Media Internasional Menyoroti Dinasti Politik
Sorotan media internasional lebih fokus pada bagaimana pelantikan Gibran dianggap sebagai tanda penguatan dinasti politik di Indonesia. The New York Times misalnya dalam laporannya menyatakan bahwa keterlibatan Gibran dalam politik di usia muda mencerminkan kecenderungan “dinasti keluarga” yang muncul dalam politik Indonesia, di mana kekuasaan tampak diwariskan secara turun-temurun.
Situasi ini kemudian dikritik sebagai potensi penghalang bagi munculnya tokoh-tokoh baru di panggung politik nasional yang menempuh karir politik secara organik tanpa dikarbit layaknya apa yang terjadi pada Gibran di kontestasi politik tanah air hari ini.
Hal serupa disorot oleh The Guardian yang menuliskan bahwa dengan dilantiknya Gibran, ada kekhawatiran bahwa politik Indonesia semakin terjebak dalam narasi keluarga yang berpatron pada Joko Widodo sebagai induknya.
Mereka juga menyoroti bahwa hal ini bisa memengaruhi persepsi masyarakat terhadap keberpihakan pemerintah dalam menjunjung asas demokrasi yang seharusnya memberi kesempatan yang sama bagi setiap warga negara untuk berpartisipasi dalam pemerintahan tanpa pengaruh nama besar atau koneksi keluarga tertentu.
Lapor Mas Wapres: Gerakan Partisipasi atau Kritik Terselubung?
Gerakan Lapor Mas Wapres yang muncul di media sosial dianggap sebagai respons masyarakat terhadap pelantikan Gibran. Meskipun secara formal gerakan ini mengajak masyarakat untuk berpartisipasi menyampaikan aspirasi, banyak yang menilai bahwa di balik gerakan ini ada kritik tersirat terhadap legitimasi Gibran sebagai Wakil Presiden.
Kritik yang dilontarkan oleh warganet beragam, mulai dari isu lingkungan, ketimpangan sosial, hingga masalah ekonomi.Beberapa masyarakat, terutama dari kalangan akademisi dan aktivis, memandang gerakan ini sebagai sindiran halus kepada Gibran, mengingat usianya yang relatif muda serta minimnya pengalaman di panggung nasional.
-------
DAFTAR TUGAS:
1: Sebutkan semua isu yang menurut teks tentang pelantikan Gibran menjadi bahan kritik warganet.
2: Dalam teks tentang pelantikan Gibran, siapa yang disebut The Guardian sebagai induk narasi keluarga dalam politik Indonesia?
3: Teruskan teks tentang pelantikan Gibran dengan bagian berikutnya, dimulai setelah kalimat terakhirnya.

DATA YANG DIBERIKAN:
-------
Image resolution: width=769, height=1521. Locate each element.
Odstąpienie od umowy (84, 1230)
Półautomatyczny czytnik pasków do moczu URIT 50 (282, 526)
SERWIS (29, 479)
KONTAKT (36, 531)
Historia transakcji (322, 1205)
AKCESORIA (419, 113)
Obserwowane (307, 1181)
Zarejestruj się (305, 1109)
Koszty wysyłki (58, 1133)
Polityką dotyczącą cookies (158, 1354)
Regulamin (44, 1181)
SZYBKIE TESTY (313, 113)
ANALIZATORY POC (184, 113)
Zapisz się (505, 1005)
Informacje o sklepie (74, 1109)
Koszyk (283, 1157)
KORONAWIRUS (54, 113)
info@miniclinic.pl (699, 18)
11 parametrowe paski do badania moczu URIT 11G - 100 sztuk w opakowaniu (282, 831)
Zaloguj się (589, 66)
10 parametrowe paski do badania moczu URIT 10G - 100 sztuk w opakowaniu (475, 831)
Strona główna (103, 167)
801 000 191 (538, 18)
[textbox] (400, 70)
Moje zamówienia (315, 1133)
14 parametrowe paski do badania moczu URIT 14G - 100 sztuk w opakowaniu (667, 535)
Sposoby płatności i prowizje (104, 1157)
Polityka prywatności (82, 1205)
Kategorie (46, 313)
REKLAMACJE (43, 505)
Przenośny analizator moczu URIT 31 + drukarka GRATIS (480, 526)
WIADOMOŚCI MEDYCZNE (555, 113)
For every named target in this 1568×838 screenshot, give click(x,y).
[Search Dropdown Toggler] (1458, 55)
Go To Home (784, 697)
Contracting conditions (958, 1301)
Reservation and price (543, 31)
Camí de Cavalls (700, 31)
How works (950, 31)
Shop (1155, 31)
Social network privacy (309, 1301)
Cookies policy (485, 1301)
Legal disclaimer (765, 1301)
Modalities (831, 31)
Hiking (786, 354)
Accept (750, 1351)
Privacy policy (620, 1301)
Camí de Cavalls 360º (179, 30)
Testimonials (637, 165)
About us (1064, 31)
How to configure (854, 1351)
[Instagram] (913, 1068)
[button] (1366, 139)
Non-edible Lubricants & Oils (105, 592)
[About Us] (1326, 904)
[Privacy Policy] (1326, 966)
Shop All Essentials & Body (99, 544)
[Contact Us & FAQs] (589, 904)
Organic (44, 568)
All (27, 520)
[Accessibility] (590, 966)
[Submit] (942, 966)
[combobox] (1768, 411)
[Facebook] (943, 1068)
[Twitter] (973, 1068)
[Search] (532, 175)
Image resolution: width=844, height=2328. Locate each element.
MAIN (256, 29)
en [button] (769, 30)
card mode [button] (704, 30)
-------
JAWABAN LATIHAN:
1: Isu lingkungan, ketimpangan sosial, dan masalah ekonomi.

2: Joko Widodo.

3:
“Gerakan ini menunjukkan bahwa rakyat ingin mengingatkan Gibran akan tanggung jawabnya yang besar sebagai Wakil Presiden,” ujar Dr. Budi Santoso, pengamat politik dari Universitas Indonesia. Menurutnya, gerakan ini juga mencerminkan harapan bahwa Gibran benar-benar memperhatikan aspirasi rakyat dan bukan sekadar menjadi simbol politik.
Gibran, yang dikenal aktif di media sosial, merespons gerakan ini dengan sikap terbuka. Ia mengajak masyarakat untuk memberikan masukan yang konstruktif dan memastikan bahwa dirinya akan bekerja keras untuk rakyat. Dalam sebuah postingan di media sosialnya, Gibran menulis, “Ayo sampaikan aspirasi teman-teman untuk Indonesia yang lebih baik. Kritik itu penting bagi saya dan saya siap mendengarkan.”
Namun, respons ini tetap belum cukup bagi sebagian pihak yang merasa bahwa kehadiran Gibran di posisi strategis pemerintahan adalah tanda bahaya bagi demokrasi Indonesia.
“Tidak cukup hanya respons di media sosial; yang kita butuhkan adalah bukti nyata bahwa Gibran mampu melepaskan diri dari bayang-bayang dinasti politik,” kata Eva Yuliana, seorang aktivis politik dari Koalisi Rakyat untuk Demokrasi.
Sebagai Wakil Presiden, Gibran tentu menghadapi tantangan besar di tengah perhatian publik yang intens. Ia diharapkan tidak hanya mampu membuktikan dirinya sebagai pemimpin yang kompeten, tetapi juga harus menghadapi stigma dinasti politik yang mengikutinya.
Tantangan ini semakin berat mengingat masih ada protes publik terhadap praktik politik dinasti yang dinilai menggerus nilai-nilai demokrasi di Indonesia.
Sementara itu, pengamat politik menilai bahwa gerakan “Lapor Mas Wapres” dapat menjadi kesempatan bagi Gibran untuk membuktikan komitmennya sebagai wakil rakyat. “Jika Gibran mampu merangkul gerakan ini dan memberikan tanggapan serta solusi yang nyata, ia bisa meraih kepercayaan publik yang saat ini masih skeptis,” tambah Dr. Budi.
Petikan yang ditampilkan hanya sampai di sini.